Para protecção do autor e do livro, ponderaram a escolha de um pseudónimo. Palma Ferreira sugeriu o pseudónimo "David Bronstein". Fafe objectou que seria uma homenagem demasiado transparente a Leon Trotsky, e acabou por escolher "David Allport". Mesmo assim, quando o livro ficou concluído, autor e editores deitaram contas à vida e concluíram que ele seria apreendido logo que surgisse nas livrarias.

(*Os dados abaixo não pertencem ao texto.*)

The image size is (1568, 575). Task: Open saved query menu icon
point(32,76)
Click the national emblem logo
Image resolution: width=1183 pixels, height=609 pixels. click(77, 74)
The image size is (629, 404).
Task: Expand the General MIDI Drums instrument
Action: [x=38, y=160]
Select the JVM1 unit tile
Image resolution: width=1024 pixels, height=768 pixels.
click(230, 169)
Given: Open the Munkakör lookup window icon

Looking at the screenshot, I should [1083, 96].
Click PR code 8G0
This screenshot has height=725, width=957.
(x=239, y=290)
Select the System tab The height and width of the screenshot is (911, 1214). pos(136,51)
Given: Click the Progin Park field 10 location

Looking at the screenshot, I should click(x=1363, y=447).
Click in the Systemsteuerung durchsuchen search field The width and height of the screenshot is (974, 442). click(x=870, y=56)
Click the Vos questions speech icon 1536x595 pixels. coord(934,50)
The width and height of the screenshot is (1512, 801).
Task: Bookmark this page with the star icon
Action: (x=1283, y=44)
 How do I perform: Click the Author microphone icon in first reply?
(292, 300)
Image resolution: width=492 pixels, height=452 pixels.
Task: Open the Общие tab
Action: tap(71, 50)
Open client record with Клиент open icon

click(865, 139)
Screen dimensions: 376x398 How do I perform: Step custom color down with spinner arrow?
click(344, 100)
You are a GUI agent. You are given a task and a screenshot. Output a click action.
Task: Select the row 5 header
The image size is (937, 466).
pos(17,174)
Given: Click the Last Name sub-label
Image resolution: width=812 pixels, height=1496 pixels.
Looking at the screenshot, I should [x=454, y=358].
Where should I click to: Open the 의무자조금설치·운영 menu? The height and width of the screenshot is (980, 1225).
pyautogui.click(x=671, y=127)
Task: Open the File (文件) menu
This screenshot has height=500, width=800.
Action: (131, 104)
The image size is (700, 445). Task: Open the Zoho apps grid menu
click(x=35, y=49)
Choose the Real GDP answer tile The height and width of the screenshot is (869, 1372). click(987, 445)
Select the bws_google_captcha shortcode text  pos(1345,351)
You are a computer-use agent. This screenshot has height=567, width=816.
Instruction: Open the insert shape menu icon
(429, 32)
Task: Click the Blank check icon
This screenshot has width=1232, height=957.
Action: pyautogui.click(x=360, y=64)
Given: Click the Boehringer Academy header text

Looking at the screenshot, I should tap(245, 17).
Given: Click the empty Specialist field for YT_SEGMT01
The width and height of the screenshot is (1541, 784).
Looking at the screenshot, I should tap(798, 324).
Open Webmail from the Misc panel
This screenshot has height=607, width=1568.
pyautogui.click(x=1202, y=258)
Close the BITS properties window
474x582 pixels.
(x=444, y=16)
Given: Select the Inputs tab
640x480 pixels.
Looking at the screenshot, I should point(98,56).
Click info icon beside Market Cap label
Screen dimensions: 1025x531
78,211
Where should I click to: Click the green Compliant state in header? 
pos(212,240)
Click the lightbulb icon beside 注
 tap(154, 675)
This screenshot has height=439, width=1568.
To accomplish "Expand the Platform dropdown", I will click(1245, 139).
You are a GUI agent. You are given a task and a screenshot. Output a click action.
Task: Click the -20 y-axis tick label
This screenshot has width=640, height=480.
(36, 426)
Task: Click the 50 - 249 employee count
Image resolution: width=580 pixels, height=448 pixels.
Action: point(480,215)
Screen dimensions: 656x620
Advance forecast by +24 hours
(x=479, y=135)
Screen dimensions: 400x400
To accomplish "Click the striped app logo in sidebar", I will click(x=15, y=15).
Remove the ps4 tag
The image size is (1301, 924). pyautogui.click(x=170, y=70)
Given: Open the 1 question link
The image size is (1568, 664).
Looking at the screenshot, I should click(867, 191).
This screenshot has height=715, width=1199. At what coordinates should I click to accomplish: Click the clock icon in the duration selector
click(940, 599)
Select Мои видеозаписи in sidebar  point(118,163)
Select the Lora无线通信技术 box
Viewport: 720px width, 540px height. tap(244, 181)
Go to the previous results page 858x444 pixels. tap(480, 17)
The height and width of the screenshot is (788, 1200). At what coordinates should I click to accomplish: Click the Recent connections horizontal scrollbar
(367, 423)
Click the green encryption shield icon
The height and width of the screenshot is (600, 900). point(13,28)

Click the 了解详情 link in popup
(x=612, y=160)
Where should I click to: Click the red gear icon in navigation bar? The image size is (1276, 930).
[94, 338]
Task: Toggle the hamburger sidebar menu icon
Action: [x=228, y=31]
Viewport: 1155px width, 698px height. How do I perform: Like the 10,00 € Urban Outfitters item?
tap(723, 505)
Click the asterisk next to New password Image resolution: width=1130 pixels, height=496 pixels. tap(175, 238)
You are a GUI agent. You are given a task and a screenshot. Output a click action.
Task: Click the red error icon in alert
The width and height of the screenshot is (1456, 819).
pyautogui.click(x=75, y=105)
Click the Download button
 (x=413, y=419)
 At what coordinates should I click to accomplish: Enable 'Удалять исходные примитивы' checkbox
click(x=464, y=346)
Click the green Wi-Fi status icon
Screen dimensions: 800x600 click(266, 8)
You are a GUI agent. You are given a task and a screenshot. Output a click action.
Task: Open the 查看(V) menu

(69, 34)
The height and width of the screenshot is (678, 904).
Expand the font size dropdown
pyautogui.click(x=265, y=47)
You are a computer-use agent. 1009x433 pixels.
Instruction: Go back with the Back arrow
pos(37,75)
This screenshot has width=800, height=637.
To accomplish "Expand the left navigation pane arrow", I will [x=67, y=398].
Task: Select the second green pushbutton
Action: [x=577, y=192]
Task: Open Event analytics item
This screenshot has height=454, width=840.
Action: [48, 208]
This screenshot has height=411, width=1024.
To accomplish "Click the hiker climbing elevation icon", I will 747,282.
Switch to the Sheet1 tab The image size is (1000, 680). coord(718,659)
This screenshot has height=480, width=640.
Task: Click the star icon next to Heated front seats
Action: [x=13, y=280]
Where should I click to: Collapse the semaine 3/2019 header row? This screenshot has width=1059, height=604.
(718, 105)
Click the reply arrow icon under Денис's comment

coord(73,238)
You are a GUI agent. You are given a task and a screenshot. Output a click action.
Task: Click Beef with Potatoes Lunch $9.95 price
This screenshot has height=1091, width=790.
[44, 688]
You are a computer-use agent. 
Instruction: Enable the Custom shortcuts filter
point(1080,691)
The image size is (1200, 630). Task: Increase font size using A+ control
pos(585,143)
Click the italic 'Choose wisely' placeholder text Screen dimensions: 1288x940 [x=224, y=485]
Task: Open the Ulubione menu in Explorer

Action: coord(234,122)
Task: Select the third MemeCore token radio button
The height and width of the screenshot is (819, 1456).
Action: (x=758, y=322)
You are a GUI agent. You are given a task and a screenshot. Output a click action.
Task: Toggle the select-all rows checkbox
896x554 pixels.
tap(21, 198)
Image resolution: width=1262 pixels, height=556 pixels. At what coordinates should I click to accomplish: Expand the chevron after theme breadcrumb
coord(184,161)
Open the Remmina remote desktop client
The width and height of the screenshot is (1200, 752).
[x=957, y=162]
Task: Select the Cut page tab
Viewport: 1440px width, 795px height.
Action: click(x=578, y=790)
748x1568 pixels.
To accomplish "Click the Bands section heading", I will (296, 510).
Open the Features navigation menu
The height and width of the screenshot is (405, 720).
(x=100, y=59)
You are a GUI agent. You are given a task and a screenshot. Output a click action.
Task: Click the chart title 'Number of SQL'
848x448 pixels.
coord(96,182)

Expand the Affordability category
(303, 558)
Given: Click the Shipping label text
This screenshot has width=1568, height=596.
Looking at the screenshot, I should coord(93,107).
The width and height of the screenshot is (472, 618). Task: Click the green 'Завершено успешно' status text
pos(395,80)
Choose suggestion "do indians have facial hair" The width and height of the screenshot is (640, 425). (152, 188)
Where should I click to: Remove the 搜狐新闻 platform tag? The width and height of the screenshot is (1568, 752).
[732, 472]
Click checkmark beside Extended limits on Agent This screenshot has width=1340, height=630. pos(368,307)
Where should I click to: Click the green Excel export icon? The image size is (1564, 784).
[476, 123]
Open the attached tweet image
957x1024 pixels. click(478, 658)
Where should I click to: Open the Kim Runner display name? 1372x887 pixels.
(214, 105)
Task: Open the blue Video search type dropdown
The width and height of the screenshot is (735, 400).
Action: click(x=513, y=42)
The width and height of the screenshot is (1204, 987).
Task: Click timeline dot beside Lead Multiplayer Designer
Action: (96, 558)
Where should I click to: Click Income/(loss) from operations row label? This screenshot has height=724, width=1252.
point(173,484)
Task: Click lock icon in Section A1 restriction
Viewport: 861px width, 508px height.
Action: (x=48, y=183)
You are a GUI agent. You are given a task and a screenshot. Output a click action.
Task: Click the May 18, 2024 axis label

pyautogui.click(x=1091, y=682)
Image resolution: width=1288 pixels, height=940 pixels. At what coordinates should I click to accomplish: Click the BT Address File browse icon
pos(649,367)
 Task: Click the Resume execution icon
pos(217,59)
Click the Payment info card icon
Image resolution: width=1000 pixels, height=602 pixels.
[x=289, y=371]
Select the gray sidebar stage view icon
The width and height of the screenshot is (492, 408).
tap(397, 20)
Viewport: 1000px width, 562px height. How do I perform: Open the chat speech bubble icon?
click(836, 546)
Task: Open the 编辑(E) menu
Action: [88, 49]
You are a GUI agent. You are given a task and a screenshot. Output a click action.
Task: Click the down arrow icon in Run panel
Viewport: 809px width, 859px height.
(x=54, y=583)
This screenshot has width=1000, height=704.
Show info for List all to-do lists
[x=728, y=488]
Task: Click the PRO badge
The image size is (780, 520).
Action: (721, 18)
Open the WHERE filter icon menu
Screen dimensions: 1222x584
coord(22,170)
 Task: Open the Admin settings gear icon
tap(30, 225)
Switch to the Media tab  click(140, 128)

Lyon de Castro renunciou portanto à publicação pela Europa-América. Mas, por realmente lhe agradar o livro, e talvez também para compensar o autor, comprometeu-se a procurar alguma editora estrangeira que pegasse nele. Acabou por ser a famosa Mondadori, de Itália.

Foi publicado precisamente um ano após a morte do "Che" e ganhou fama de ser a primeira biografia que sobre ele se imprimiu. Fafe, com uma modéstia que lhe era própria, relativizou sempre esse galardão, dizendo apenas que era a primeira que ele conhecia, mas não podia garantir que não tivesse existido, por esse mundo fora, alguma outra que tivesse vindo a público sem o seu conhecimento durante o primeiro ano sem o "Che".

Depois do 25 de Abril, José Fernandes Fafe foi o primeiro embaixador português em Havana. O tempo que aí viveu com a família coincide com a ida para Cuba de Ernesto Guevara Lynch, o pai do "Che", que aí ficou a viver com sua mulher e com os filhos entretanto nascidos desse segundo casamento. Por qualquer motivo, criou-se uma relação de amizade entre o embaixador Fafe e Guevara, que viera para residir em Havana.

José Paulo Fafe, à data com os seus 14 anos, recorda o fascínio pela figura do "velho Guevara", que valia por si próprio como contador de histórias e também como espírito rebelde, sempre pronto a indignar-se com as injustiças ou os absurdos burocráticos que desvirtuavam a revolução cubana. As recordações que guardou são de um Guevara que se orgulhava do filho, mas que não vivia à sombra do parentesco nem fazia dele um tema privilegiado das suas conversas. Algumas das histórias que o jovem Fafe lhe ouviu relatar vieram contudo a achar-se num livro que o pai publicou sobre o filho.

Nos caminhos e descaminhos que levou a revolução, a presença do "Che" manteve-se constante e a sua figura continuou sempre a ser venerada pelo regime cubano, nota José Paulo Fafe como visitante assíduo do país.

Essa presença, mais do que um tema de reflexão e estudo, constitui uma idolatria - e uma fonte de receita. A marca "Che" vende, para além de todas as contradições que aí se possa detectar com o Leitmotiv que levou o líder guerrilheiro a correr mundo.

A imagem do "Che" que perdura em Cuba não é a do internacionalista indomável, que terá tido algumas divergências com Fidel, e por isso partiu de Cuba, e sim a de uma figura tutelar do regime. Não há, nota Fafe, espaço para se ter noção das contradições internas na liderança cubana, tal como elas são apreendidas desde um ponto de observação mais distanciado.